The United Way’s mission statement is pretty straightforward: It “improves lives by mobilizing the caring power of communities around the world to advance the common good.”
So how does that square with the decision by a New Mexico affiliate to raise money with a yearlong raffle of 108 sniper and assault rifles and other firearms?
For gun violence activists in New Mexico, the answer is that it doesn’t. “There’s no way that putting 100 firearms into communities ravaged by violence advances the common good,” says Miranda Viscoli, co-president of New Mexicans to Prevent Gun Violence.
Earlier this month, Viscoli alerted the international headquarters of United Way Worldwide by email to the raffle plans of the philanthropy’s affiliate in Otero County, on the New Mexico-Texas border. To give credit to the United Way brass, they instantaneously freaked out. Viscoli says she heard back the same day from a charity official, telling her that the United Way would be making a very aggressive response to the Otero affiliate.
A letter went out that very day from United Way general counsel Patricia J. Turner to the affiliate’s director, Linda Elliott, crisply informing her that the firearms raffle violated the United Way trademark license agreement and United Way bylaws, which bar activities involving firearms, alcohol, tobacco, adult entertainment or gambling.
“The raffle and distribution of over 108 firearms into the community would violate this clause,” Turner wrote, “given the implications of firearms on community safety and the negative impact on the United Way brand.” She ordered Otero to “cease and desist” with the raffle “and take down any [and] all websites, flyers, or other communications” tying the raffle to the United Way, on pain of having its United Way membership terminated.
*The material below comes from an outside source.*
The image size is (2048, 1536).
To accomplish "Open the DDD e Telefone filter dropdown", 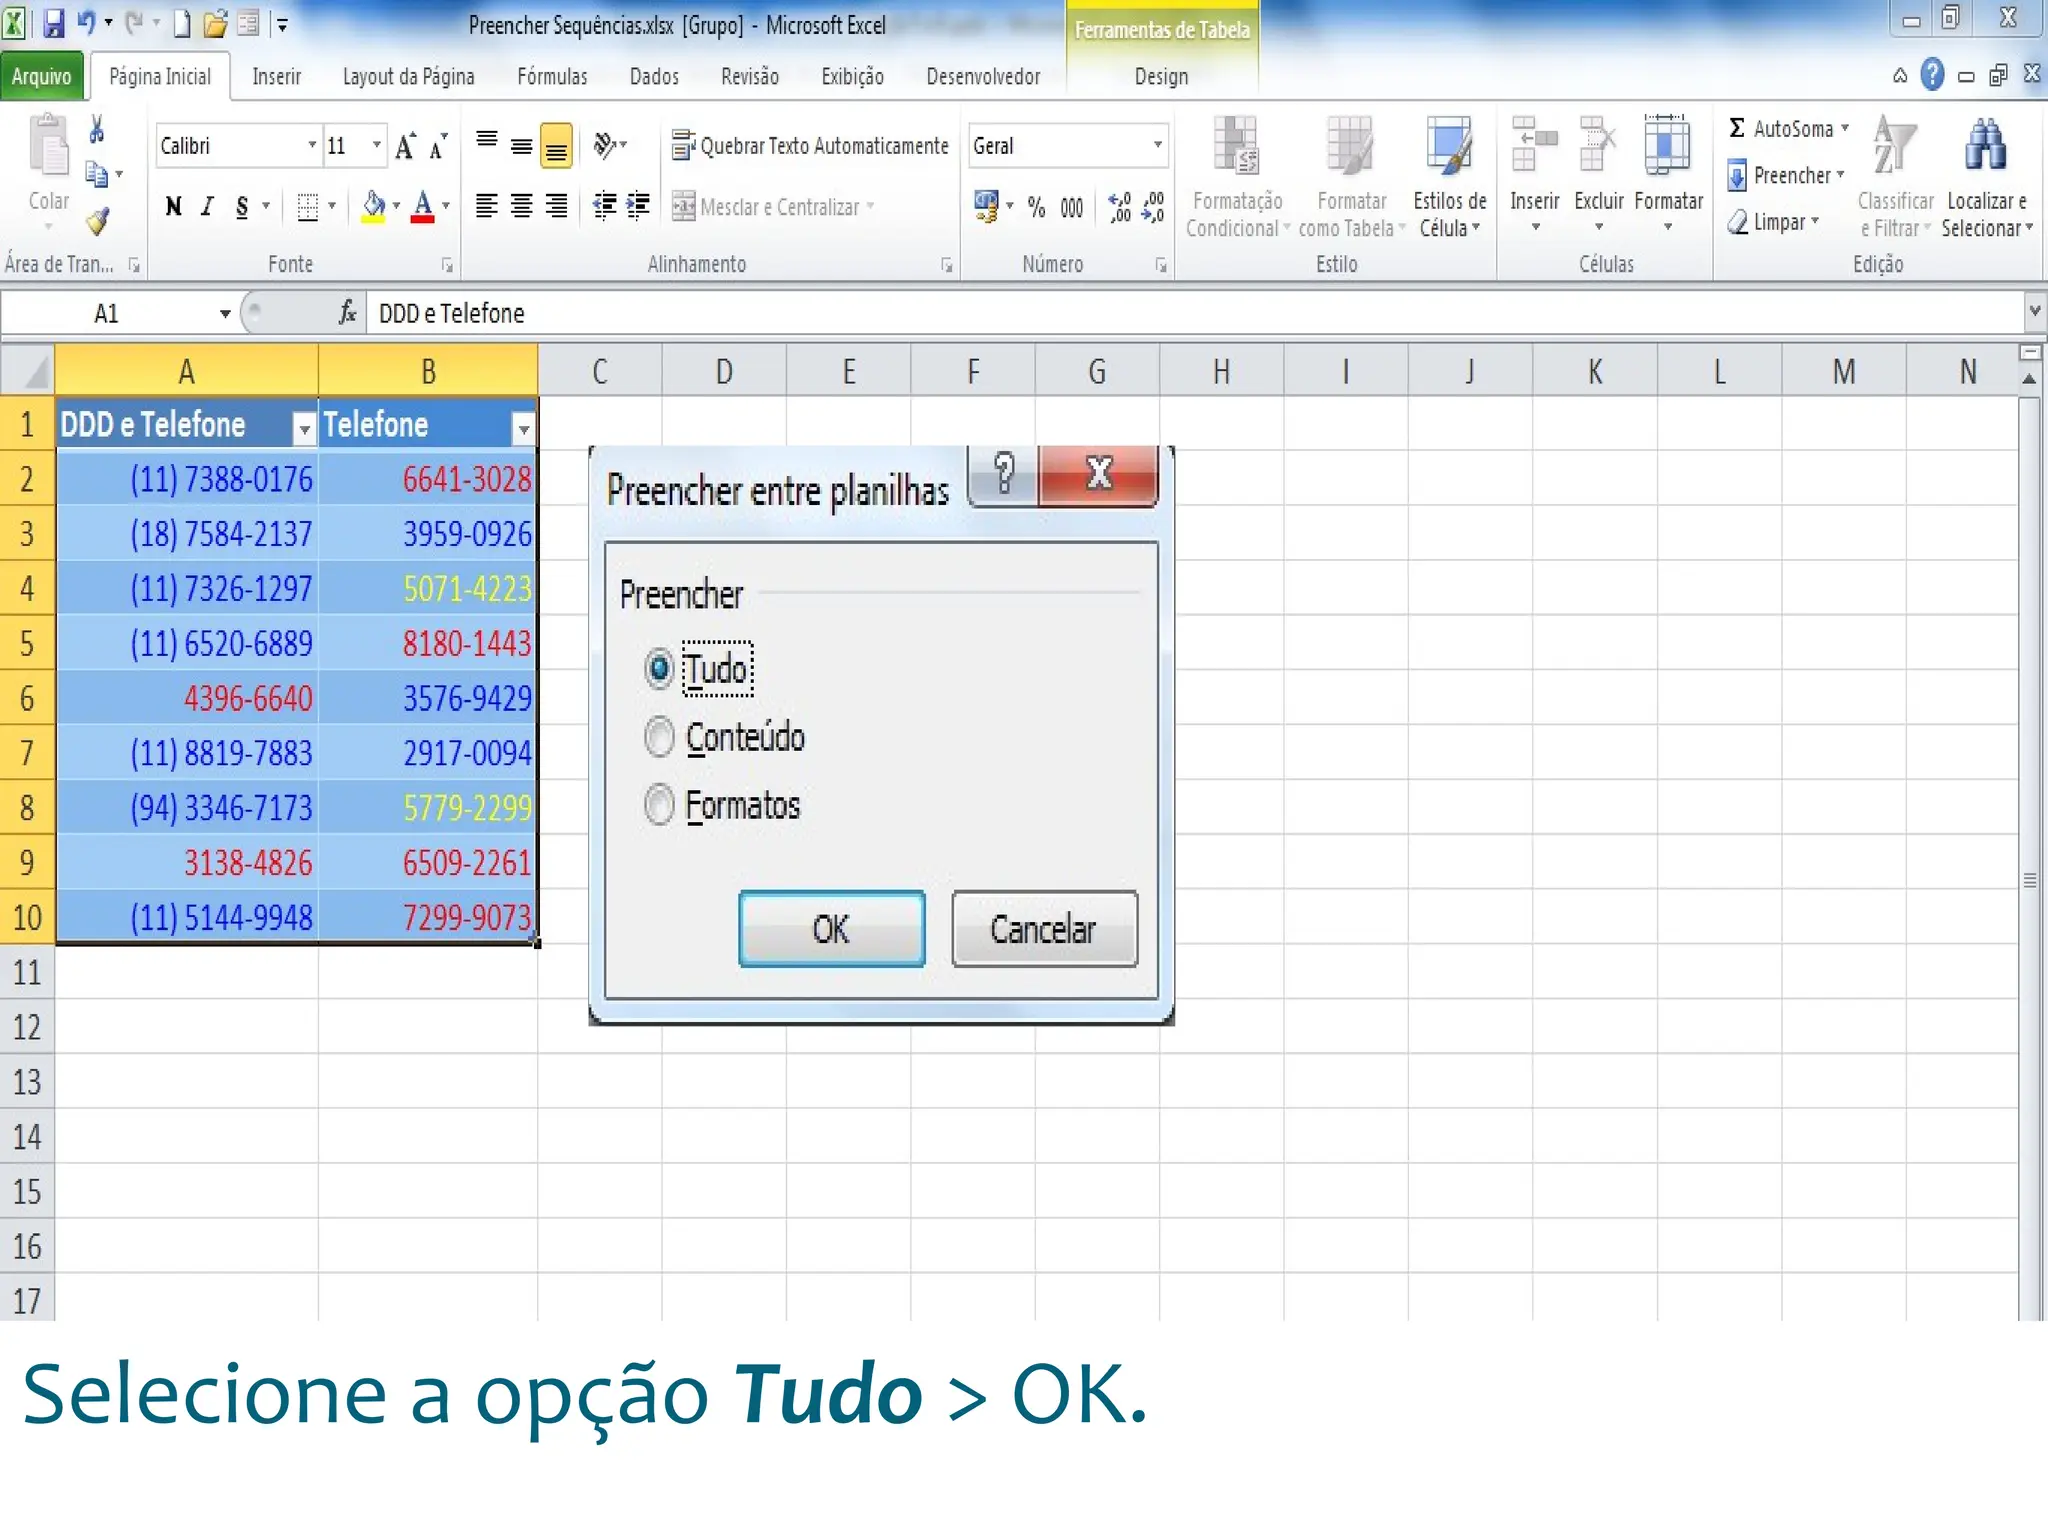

A day later, United Way Worldwide’s chief of staff, Brian LaChance, emailed Viscoli to say that the Otero County UW had removed all references to the raffle from its website. He added: “We are still following up to ensure the event is not happening at all.”
Yet, it is happening. The raffle details, including a list of the prize guns, are back up on the affiliate website. The raffle resumed on Aug.17, when the affiliate’s president, Josh Beug, said that while some of the marketing of the raffle had been changed after discussions with UW Worldwide, “the rules will stay the same, the prizes will stay the same and all tickets that have been sold will be honored.” The Otero County affiliate didn’t respond to my requests for comment.
United Way Worldwide seems to be trying to have things both ways. In a statement issued Friday from its Alexandria, Va., headquarters, the organization reiterated to me that “in accordance with United Way Worldwide's membership trademark license agreement, the organization does not permit the distribution of firearms in conjunction with the United Way trademark.” But it added that “in light of the current situation with United Way of Otero County, we are actively working to further clarify the membership agreement around this issue. This continues to be an internal discussion about membership guidelines between United Way Worldwide and the local member organizations."
The United Way has tried to tamp down criticism by attempting to sweep the gun raffle under the rug. In a Huffington Post item co-written by Viscoli and Valerie Plame Wilson, a former CIA official and a New Mexico resident, they said they had been pressured by the organization “not to talk to the press about this event.”
Among the questions raised by all this is why United Way headquarters has backed down. But the main question is one for the United Way of Otero County: What in heaven’s name are they thinking?
Viscoli observes that New Mexico ranks as one of the most violence-prone states in the union. It was ranked third in the nation by the Violence Policy Center in the 2013 rate of homicides of women by men; of the 19 cases in which the weapon could be identified, 11 involved guns.
Then there’s the inventory being raffled off by the charity, at the rate of “2 firearms a week every week for a year!” as its website proclaims. (A single drawing will be held for all prizes on Dec. 28.)
Among the prizes are Bushmaster AR-15s. Those are assault-type rifles similar to the Bushmaster weapon owned by Adam Lanza when he launched his 2012 killing rampage in Newtown, Conn., in which 20 children ages 6 and 7 and six adults were massacred. Another is the Barrett M95 .50 BMG rifle. That’s a sniper’s weapon.
According to the raffle rules posted by the Otero County United Way, purchasers of the $50 tickets must be at least 21 and legally eligible to receive and possess firearms in New Mexico. That implies they’ll have to go through a background check when they present a winning ticket voucher at the Alamogordo gun and hardware store co-sponsoring the event.
But that’s cold comfort. Viscoli points out that some of the prizes are high-value weapons — the Bushmaster retails for more than $600 and the Barrett M95 for $6,600-$9,000. Nothing would stop a raffle winner from monetizing his good fortune by selling his prize privately or at a gun show. In New Mexico, private and gun show sellers aren’t required to do background checks of their buyers.
The United Way may be hoping that this controversy passes, but it should be held to the highest standards. The prospect that it might be embarrassed by publicity about a licensed affiliate raffling guns is the least of its problems. The consequences of releasing more than 100 firearms into the New Mexico community for a ticket price of $50 each should have United Way officials absolutely terrified. If they really lived up to their mission statement, they would have quashed this fundraiser and kept it quashed for good.